Step1: Rewrite the given circle equation in standard form

The general equation of a circle is $x^{2}+y^{2}+Dx + Ey+F = 0$, and its standard - form is $(x - a)^{2}+(y - b)^{2}=r^{2}$, where the center is $(a,b)$ and the radius is $r$. Given $x^{2}+y^{2}-8x - 6y + 24 = 0$. Complete the square for $x$ and $y$ terms.
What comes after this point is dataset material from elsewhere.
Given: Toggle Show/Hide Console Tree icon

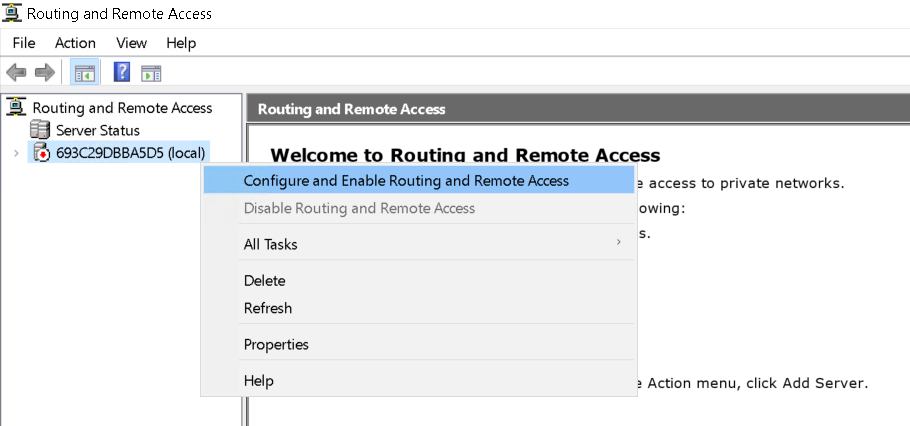Looking at the screenshot, I should [84, 73].
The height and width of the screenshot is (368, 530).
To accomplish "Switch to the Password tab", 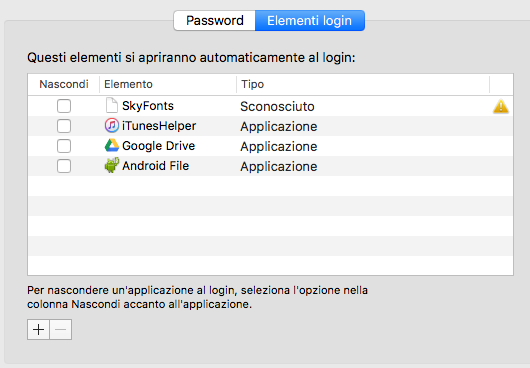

For the $x$ - terms: $x^{2}-8x=(x - 4)^{2}-16$. For the $y$ - terms: $y^{2}-6y=(y - 3)^{2}-9$. Then $x^{2}+y^{2}-8x - 6y + 24=(x - 4)^{2}-16+(y - 3)^{2}-9 + 24=0$. Rearranging gives $(x - 4)^{2}+(y - 3)^{2}=1$. The center of the circle $x^{2}+y^{2}-8x - 6y + 24 = 0$ is $(4,3)$.

Step2: Determine the equation of the new circle

We know the radius of the new circle $r = 2$ and the center $(a,b)=(4,3)$. The standard - form of a circle equation is $(x - a)^{2}+(y - b)^{2}=r^{2}$. Substituting $a = 4$, $b = 3$, and $r = 2$ into the equation, we get $(x - 4)^{2}+(y - 3)^{2}=2^{2}$.

Answer:

$(x - 4)^{2}+(y - 3)^{2}=2^{2}$